= Brief =
Can you rewrite everything from the row containing "Click the word SSO in the paragraph" down to the row containing "Image resolution: width=720", replacing "icon" with "button" and leaving all else unchanged? Return only those rows.
** BEGIN **
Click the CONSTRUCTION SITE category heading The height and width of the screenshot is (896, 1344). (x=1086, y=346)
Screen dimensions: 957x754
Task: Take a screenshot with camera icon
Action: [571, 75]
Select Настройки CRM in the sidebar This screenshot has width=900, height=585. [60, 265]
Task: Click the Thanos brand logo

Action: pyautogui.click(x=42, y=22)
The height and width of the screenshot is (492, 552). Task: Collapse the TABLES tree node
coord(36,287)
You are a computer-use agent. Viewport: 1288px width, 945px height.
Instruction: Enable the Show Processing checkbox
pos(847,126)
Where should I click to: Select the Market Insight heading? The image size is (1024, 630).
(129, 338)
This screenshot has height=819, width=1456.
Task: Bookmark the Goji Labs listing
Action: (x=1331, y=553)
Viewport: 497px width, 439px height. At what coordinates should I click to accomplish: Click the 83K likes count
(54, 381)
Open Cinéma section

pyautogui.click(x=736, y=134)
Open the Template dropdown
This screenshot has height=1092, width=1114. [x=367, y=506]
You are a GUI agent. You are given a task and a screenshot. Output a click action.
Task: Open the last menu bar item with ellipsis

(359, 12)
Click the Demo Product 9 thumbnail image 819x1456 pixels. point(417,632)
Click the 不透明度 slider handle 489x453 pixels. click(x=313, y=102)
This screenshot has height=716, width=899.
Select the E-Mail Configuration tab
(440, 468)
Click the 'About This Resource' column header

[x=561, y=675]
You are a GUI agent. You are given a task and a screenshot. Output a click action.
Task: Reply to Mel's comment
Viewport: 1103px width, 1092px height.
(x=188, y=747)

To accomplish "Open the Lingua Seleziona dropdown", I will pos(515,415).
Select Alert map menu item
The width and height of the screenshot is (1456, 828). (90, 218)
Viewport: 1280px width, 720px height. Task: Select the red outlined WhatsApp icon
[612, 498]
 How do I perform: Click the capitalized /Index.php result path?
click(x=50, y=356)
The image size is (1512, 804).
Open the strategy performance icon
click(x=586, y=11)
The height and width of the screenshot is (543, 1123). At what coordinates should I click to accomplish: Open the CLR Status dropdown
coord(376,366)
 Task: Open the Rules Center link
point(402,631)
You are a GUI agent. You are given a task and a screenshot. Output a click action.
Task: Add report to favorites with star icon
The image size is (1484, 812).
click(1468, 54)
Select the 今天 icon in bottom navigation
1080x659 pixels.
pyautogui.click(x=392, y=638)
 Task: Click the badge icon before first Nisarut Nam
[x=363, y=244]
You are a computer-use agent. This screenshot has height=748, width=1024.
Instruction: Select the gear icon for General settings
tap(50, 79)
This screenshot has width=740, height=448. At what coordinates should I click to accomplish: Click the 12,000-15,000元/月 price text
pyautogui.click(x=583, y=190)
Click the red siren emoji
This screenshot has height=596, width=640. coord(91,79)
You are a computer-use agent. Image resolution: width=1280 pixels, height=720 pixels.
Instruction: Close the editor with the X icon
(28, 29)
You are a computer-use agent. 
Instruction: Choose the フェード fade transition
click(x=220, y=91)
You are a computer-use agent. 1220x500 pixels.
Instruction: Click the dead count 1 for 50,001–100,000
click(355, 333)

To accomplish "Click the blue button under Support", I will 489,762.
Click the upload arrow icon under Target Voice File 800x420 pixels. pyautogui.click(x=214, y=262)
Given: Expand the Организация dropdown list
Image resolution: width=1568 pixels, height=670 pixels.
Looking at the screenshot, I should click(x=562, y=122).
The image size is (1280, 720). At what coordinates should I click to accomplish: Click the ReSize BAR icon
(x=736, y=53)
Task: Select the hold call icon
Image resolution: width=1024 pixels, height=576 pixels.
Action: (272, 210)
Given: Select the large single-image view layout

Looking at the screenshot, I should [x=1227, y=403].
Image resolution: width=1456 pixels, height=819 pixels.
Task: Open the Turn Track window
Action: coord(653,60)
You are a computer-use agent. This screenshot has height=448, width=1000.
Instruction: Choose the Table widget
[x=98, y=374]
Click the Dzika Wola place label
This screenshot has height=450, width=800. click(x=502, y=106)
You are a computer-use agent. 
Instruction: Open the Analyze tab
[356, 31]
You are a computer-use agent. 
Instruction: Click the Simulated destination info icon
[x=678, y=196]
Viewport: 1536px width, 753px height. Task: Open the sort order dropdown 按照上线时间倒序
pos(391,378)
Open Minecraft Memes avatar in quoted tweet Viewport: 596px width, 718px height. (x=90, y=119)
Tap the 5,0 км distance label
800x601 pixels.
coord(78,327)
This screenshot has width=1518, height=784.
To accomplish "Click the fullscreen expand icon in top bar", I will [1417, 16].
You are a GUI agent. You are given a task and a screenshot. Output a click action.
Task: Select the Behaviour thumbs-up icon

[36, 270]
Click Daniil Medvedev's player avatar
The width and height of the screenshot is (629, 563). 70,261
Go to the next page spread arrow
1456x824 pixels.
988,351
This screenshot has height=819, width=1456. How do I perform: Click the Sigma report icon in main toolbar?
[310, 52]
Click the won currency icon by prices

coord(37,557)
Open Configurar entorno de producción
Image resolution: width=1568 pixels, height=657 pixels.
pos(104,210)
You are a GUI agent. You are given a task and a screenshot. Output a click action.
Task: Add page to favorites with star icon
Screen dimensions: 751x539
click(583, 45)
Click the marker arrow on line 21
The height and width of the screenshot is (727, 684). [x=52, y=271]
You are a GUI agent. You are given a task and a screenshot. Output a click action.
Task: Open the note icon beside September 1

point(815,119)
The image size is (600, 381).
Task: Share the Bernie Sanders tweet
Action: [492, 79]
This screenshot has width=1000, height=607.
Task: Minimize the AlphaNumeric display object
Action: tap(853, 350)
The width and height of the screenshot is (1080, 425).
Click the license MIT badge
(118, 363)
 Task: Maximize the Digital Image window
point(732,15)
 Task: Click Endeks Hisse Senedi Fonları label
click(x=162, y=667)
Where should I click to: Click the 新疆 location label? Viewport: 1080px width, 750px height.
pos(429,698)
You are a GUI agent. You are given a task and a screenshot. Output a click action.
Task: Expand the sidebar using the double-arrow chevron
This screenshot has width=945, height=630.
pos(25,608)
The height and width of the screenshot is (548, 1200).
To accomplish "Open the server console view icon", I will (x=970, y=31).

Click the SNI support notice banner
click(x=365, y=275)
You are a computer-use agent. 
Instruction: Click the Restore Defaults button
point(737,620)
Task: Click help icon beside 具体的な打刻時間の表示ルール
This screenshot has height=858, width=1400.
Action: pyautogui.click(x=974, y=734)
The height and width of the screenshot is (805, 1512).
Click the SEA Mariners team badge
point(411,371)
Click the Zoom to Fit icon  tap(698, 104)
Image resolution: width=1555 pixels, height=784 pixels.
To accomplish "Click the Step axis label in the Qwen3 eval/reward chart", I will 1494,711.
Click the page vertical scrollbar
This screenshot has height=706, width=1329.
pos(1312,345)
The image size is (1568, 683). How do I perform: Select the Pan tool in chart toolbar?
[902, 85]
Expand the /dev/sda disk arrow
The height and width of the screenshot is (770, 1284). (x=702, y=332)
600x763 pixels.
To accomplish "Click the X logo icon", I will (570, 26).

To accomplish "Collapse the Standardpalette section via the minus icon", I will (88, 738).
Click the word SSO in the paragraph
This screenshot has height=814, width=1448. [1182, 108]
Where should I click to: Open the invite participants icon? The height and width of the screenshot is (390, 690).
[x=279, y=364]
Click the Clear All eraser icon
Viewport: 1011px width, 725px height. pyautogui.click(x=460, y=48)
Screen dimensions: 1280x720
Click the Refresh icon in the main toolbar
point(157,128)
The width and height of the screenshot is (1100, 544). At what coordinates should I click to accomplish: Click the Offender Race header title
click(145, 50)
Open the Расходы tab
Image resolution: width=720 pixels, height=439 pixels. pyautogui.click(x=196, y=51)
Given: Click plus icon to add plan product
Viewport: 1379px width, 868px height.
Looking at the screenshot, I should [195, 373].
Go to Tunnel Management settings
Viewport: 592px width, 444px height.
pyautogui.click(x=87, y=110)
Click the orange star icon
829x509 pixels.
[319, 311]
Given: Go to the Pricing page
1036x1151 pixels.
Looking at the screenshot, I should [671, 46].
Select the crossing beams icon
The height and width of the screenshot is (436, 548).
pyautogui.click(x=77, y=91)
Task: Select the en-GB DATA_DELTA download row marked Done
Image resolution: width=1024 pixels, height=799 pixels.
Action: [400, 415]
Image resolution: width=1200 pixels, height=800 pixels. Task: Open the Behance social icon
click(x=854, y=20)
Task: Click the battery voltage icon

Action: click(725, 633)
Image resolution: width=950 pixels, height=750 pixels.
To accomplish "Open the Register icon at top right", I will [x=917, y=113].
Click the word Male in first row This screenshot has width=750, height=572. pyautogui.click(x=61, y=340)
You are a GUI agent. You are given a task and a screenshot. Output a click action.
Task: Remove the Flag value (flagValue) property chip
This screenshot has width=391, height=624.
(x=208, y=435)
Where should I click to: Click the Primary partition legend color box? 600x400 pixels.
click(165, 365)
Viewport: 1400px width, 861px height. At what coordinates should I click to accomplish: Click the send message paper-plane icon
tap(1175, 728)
** END **
= Result for this exercise =
Click the word SSO in the paragraph
This screenshot has height=814, width=1448. [1182, 108]
Where should I click to: Open the invite participants button? The height and width of the screenshot is (390, 690).
[x=279, y=364]
Click the Clear All eraser button
Viewport: 1011px width, 725px height. pyautogui.click(x=460, y=48)
Screen dimensions: 1280x720
Click the Refresh button in the main toolbar
point(157,128)
The width and height of the screenshot is (1100, 544). At what coordinates should I click to accomplish: Click the Offender Race header title
click(145, 50)
Open the Расходы tab
Image resolution: width=720 pixels, height=439 pixels. pyautogui.click(x=196, y=51)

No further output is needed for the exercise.